Data for locating words and elements:

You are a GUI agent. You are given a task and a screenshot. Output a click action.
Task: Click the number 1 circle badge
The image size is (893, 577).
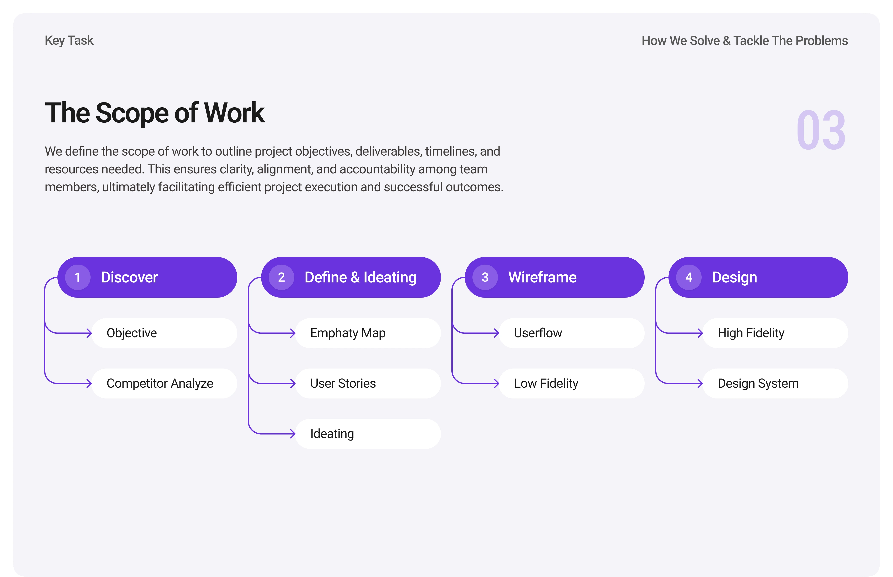tap(78, 277)
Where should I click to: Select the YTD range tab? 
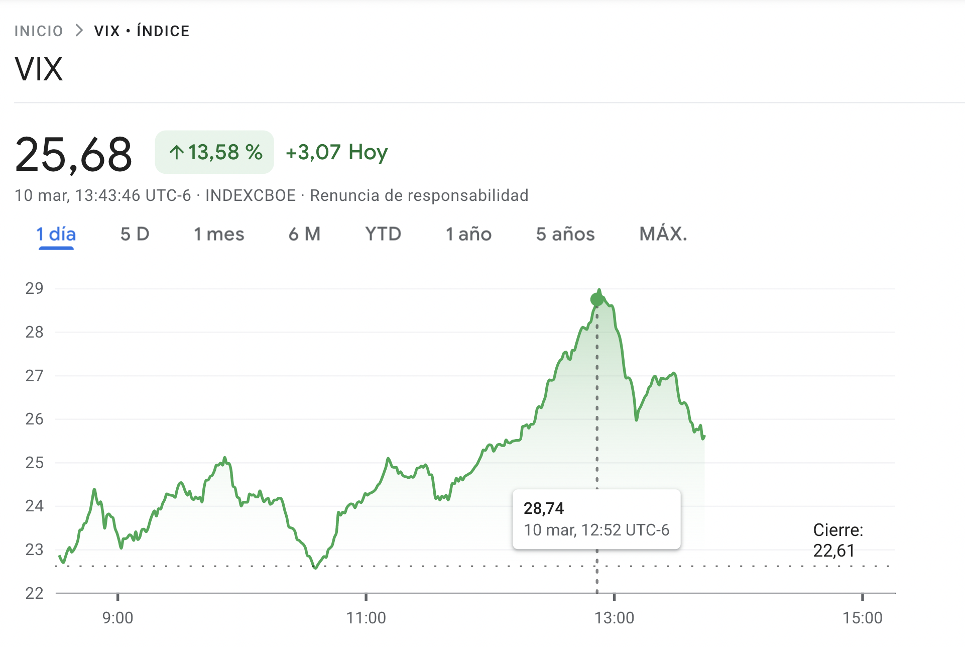pos(383,234)
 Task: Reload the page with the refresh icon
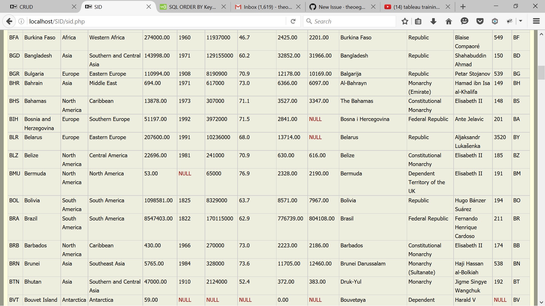[x=293, y=21]
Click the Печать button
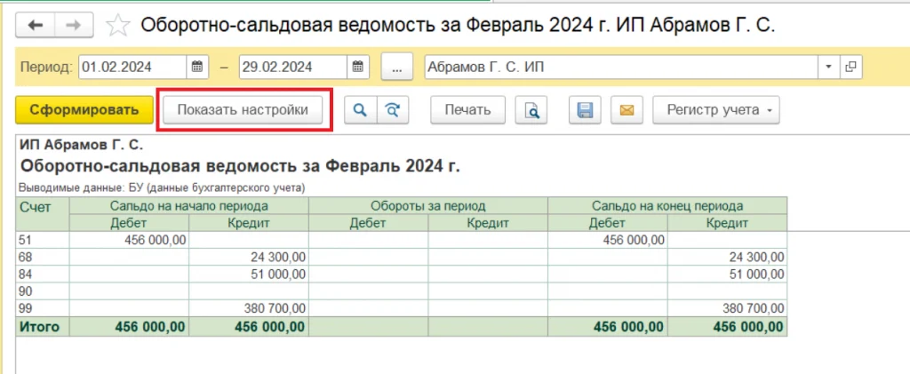Viewport: 910px width, 374px height. click(x=467, y=110)
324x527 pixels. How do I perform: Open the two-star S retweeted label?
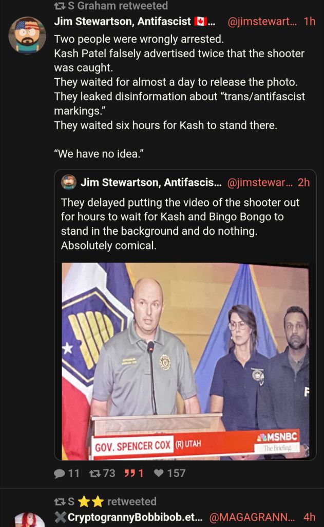(x=112, y=501)
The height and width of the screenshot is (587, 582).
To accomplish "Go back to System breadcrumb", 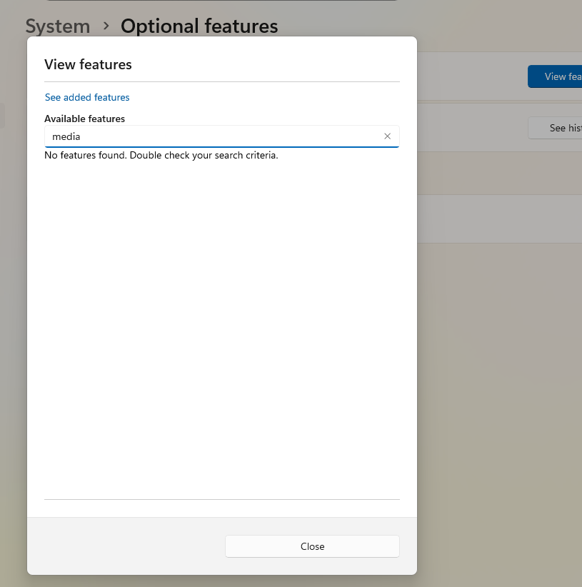I will pyautogui.click(x=57, y=27).
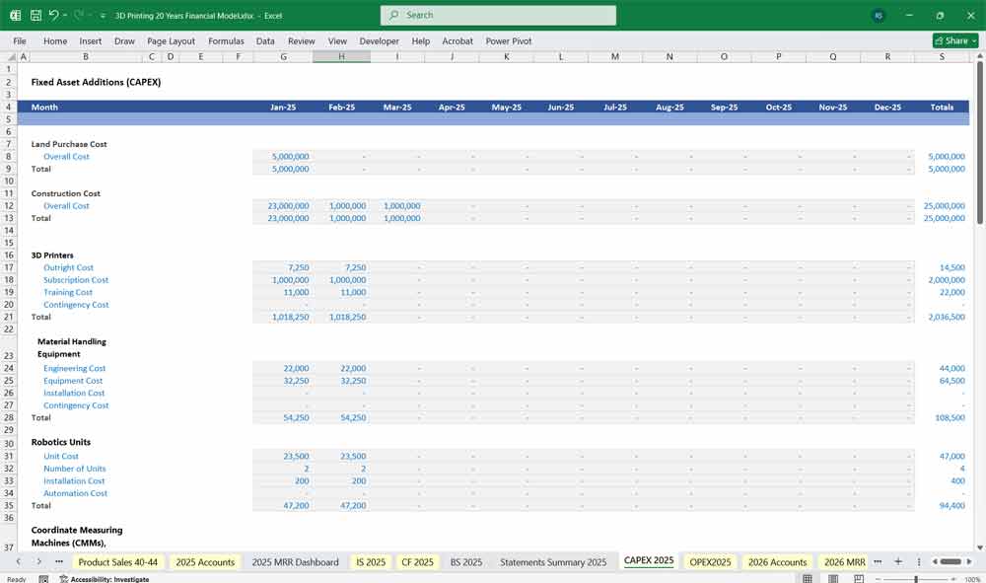Switch to Normal view in status bar
This screenshot has height=583, width=986.
[807, 579]
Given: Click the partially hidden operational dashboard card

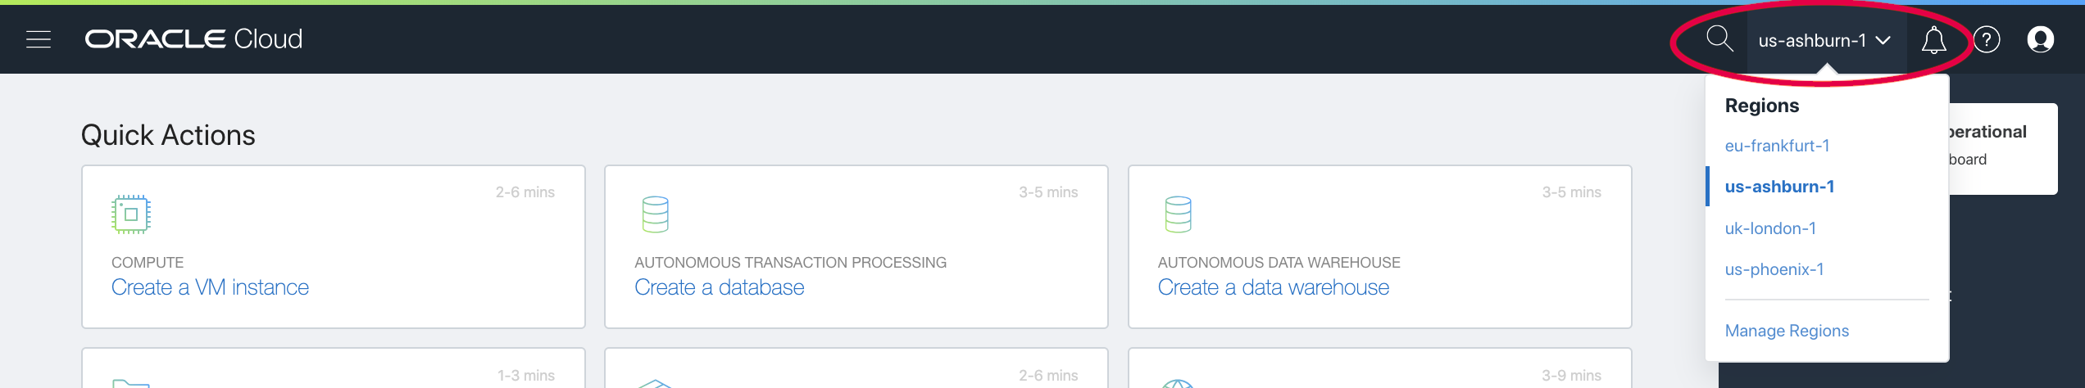Looking at the screenshot, I should 2002,148.
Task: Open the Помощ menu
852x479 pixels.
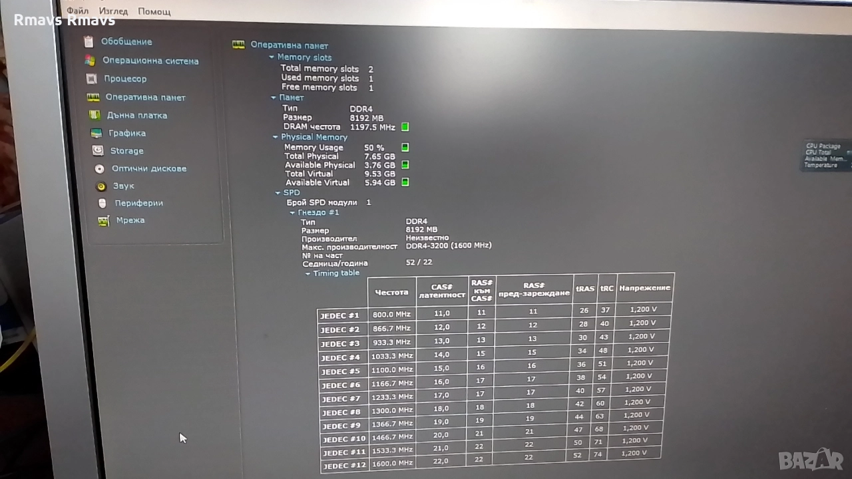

◆ Exercise: Please repeat the lines of the material word for word, starting at the line containing "324x527 pixels. How" and ending at the line containing "(x=112, y=501)". Leave the pictures out of your answer.

◆ Response to this exercise:
324x527 pixels. How do I perform: Open the two-star S retweeted label?
(x=112, y=501)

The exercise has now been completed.